# [WHAT NEEDS TO BE DONE]
An unchanged copy of all the lines below is expected, and it should contain no pictures.

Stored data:
——
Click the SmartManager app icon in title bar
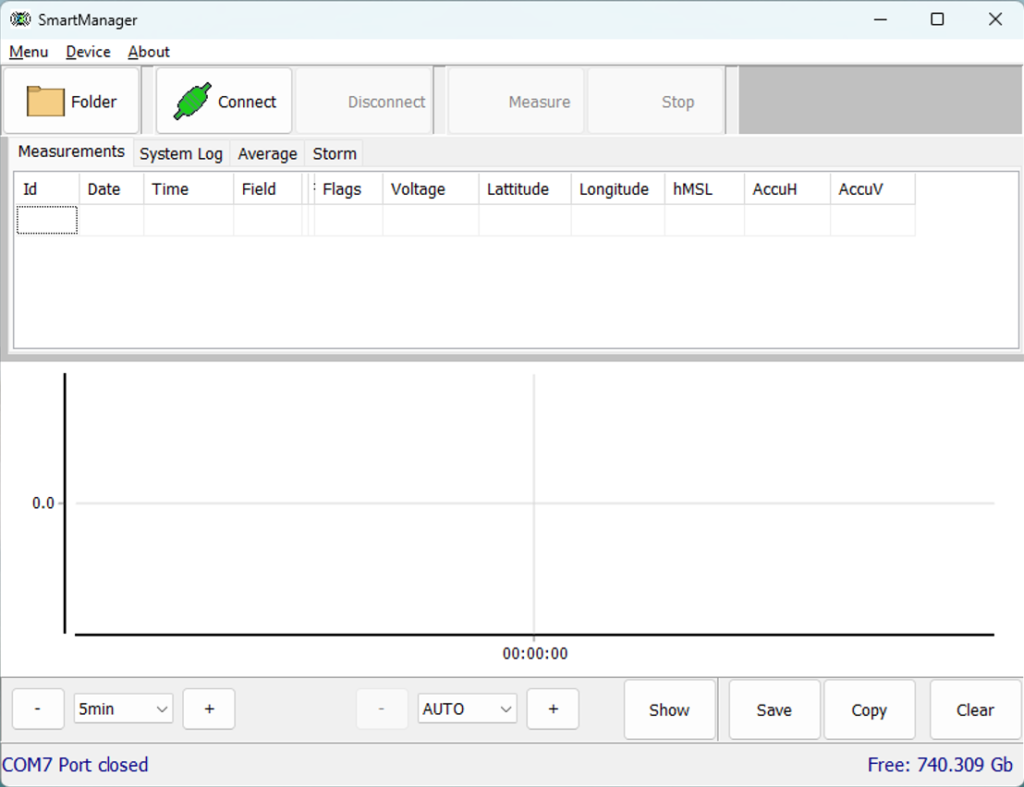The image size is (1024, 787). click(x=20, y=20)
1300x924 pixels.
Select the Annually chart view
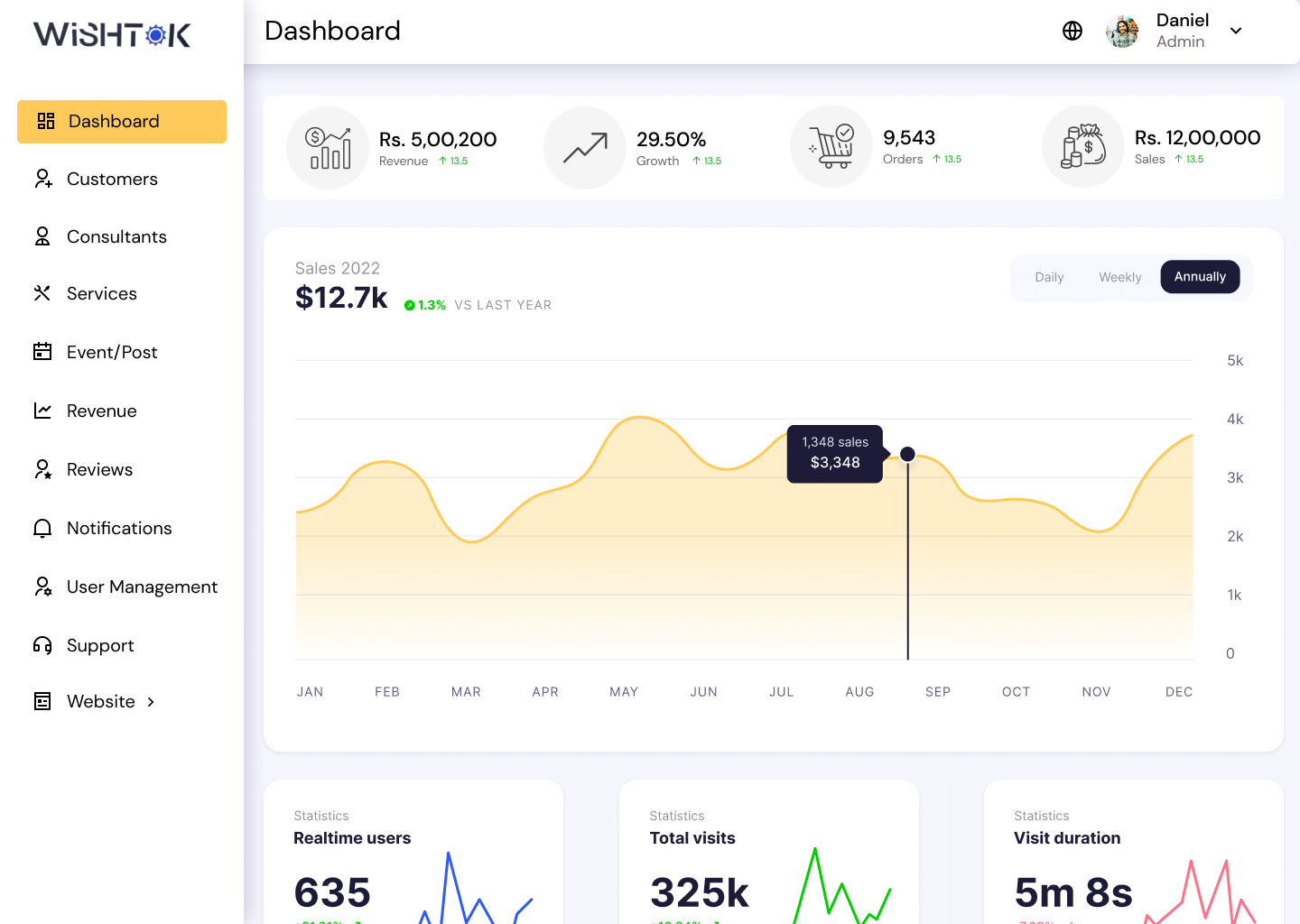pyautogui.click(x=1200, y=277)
——
# [OUTPUT FOR THIS EXERCISE]
Click the SmartManager app icon in title bar
The image size is (1024, 787). click(x=20, y=20)
1300x924 pixels.
Select the Annually chart view
pyautogui.click(x=1200, y=277)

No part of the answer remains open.